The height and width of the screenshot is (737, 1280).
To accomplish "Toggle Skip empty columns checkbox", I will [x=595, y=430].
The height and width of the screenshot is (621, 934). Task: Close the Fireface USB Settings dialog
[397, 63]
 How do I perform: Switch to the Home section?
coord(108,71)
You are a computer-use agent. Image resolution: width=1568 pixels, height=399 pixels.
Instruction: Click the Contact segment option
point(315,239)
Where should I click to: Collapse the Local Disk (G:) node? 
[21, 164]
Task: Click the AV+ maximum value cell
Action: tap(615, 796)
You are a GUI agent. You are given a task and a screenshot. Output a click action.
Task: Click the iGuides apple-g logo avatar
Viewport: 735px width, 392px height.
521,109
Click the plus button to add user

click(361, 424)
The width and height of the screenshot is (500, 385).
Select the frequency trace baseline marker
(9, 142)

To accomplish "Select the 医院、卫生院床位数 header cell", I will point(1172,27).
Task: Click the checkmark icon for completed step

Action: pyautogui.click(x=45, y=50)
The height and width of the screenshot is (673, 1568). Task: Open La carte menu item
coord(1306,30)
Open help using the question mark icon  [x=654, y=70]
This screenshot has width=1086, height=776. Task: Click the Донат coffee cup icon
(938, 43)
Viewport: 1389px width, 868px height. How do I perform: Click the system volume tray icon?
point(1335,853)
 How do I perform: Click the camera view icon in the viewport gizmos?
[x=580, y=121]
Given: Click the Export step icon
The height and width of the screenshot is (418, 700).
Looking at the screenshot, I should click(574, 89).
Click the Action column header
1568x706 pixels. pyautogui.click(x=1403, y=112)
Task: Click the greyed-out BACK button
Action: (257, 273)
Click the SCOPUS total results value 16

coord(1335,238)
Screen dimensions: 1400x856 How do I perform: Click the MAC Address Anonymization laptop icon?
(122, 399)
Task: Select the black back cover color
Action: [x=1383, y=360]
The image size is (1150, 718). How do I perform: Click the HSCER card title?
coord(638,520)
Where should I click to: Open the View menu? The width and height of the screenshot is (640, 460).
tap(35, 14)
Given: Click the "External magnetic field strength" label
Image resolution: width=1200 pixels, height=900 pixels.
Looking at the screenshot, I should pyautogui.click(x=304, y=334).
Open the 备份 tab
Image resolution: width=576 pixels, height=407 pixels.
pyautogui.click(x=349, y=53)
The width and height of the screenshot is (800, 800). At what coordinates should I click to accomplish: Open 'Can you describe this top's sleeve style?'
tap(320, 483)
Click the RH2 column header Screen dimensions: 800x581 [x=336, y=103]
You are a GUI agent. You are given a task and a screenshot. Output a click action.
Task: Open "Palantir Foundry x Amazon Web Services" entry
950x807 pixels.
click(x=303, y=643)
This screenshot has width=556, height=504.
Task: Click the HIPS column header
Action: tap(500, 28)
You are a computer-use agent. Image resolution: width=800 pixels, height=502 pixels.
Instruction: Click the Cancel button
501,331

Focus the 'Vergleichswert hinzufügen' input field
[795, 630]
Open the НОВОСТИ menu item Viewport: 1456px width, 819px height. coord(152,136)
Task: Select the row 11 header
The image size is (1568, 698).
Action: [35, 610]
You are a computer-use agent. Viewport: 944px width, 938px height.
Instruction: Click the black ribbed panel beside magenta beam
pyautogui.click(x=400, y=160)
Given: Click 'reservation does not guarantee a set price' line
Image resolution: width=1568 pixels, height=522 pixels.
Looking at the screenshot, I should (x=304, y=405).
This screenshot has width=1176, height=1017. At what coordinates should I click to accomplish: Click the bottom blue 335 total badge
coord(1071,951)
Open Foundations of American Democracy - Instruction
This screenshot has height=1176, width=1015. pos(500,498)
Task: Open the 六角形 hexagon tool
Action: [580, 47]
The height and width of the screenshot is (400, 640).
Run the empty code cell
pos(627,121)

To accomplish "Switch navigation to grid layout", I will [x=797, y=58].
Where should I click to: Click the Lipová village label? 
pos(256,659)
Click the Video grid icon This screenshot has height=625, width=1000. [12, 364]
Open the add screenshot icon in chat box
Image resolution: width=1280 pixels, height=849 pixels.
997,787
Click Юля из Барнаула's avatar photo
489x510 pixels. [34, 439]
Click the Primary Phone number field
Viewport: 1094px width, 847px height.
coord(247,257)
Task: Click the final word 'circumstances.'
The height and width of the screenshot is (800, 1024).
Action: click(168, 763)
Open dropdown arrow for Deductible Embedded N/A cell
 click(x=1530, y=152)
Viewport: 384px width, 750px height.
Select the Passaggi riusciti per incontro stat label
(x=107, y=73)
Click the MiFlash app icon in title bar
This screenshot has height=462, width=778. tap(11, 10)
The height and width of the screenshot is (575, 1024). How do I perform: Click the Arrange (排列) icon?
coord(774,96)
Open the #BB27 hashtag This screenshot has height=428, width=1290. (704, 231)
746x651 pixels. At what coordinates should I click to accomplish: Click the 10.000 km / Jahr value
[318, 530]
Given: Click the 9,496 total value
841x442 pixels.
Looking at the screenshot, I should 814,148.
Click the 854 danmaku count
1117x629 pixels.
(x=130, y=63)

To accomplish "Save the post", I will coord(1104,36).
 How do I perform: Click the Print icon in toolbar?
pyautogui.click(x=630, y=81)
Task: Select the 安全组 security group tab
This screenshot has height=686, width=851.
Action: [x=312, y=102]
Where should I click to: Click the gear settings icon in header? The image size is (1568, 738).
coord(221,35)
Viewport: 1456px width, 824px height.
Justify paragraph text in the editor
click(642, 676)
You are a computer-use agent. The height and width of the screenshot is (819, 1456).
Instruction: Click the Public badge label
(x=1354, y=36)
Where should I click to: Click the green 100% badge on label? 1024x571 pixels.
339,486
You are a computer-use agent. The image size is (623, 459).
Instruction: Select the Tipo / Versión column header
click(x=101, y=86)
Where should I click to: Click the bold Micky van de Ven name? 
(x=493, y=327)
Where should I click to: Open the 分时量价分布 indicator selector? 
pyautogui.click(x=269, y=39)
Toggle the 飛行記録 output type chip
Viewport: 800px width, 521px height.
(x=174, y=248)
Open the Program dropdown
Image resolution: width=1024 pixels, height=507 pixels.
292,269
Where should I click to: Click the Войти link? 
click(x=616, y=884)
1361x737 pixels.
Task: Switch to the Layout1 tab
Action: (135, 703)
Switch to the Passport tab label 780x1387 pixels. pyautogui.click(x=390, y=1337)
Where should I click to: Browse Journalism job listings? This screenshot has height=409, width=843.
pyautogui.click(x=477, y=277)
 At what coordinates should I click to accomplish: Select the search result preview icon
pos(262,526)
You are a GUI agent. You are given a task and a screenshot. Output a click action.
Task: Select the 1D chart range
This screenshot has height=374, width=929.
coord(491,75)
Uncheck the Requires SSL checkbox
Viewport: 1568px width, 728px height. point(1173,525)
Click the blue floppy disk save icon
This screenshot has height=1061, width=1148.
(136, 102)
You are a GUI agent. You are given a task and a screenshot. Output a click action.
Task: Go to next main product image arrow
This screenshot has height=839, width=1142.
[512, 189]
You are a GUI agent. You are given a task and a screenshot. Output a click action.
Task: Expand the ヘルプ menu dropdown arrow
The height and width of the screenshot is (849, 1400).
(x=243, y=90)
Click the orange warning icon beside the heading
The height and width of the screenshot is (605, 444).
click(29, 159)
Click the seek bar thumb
+---+
- **課題概要**: レコードの先頭から「click(361, 424)」を含む行までを、その行も含めて一字一句そのまま抜き出しなさい。

- **解答**:
The height and width of the screenshot is (737, 1280).
To accomplish "Toggle Skip empty columns checkbox", I will [x=595, y=430].
The height and width of the screenshot is (621, 934). Task: Close the Fireface USB Settings dialog
[397, 63]
 How do I perform: Switch to the Home section?
coord(108,71)
You are a computer-use agent. Image resolution: width=1568 pixels, height=399 pixels.
Instruction: Click the Contact segment option
point(315,239)
Where should I click to: Collapse the Local Disk (G:) node? 
[21, 164]
Task: Click the AV+ maximum value cell
Action: tap(615, 796)
You are a GUI agent. You are given a task and a screenshot. Output a click action.
Task: Click the iGuides apple-g logo avatar
Viewport: 735px width, 392px height.
521,109
Click the plus button to add user

click(361, 424)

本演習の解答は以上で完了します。